Pleurotus ostreatus protein extracts demonstrated therapeutic effectiveness against human colorectal adenocarcinoma cells and cells of human monocytic leukemia [17]. Cao et al. investigated that the colony-forming potential of the BGC-823 cells was significantly reduced, after Pleurotus ostreatus polytherapy [18]. Ivette González-Palma et al. (2016) studied the antioxidant properties of fungi Pleurotus ostreatus obtained from a local farm in Thailand [19]. Studies of histopathology confirmed the hepatoprotective effect of P. ostreatus extract. Such findings suggest that a P. ostreatus extract can significantly reduce hepatotoxicity [20]. Vamanu isolated exopolysaccharides and internal polysaccharides from Pleurotus ostreatusand investigated in vitro antioxidant activity revealed strong antioxidant ability, which was demonstrated by the EC50 value for DPPH, ABTS scavenging activity, energy reduction, and iron-chelating operation [21]. Figure 1 shows the concentration effects of polysaccharides from Pleurotus ostreatus.

Figure 1.

The effects of POP on DPPH and ABTS radical scavenging.
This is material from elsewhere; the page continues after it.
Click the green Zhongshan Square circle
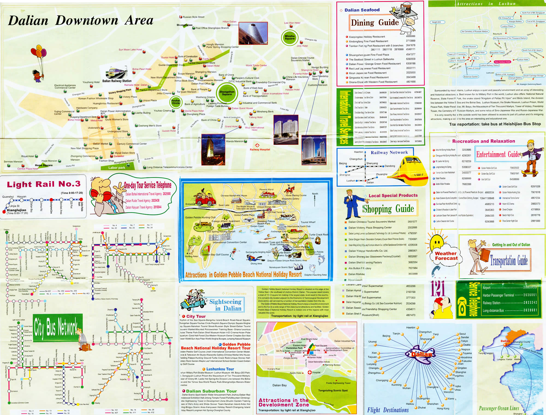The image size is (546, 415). point(227,93)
The antimicrobial activity of P. ostreatus extracts was determined by the disc diffusion method for Gram-negative bacteria and Gram-positive bacteria. The acetone extracts had antimicrobial activity against only B. subtilis and E. coli, while the other extracts inhibited the growth of most oral bacteria, indicating a significant growth inhibition of S. sanguinis [22].

4.2 Ganoderma lucidum

G. lucidum polysaccharides perform anticancer action, by inhibiting the development and growth of the tumors [23], by increasing the immune function of patients, and by different mechanisms, such as anti-proliferating, anti-metastatic [24], antioxidant, and immunomodular [25] (Figure 2).

Figure 2.

Ganoderma lucidum polysaccharides (GLP) results associated with cancer. Arrows are activation, but bars are inhibition.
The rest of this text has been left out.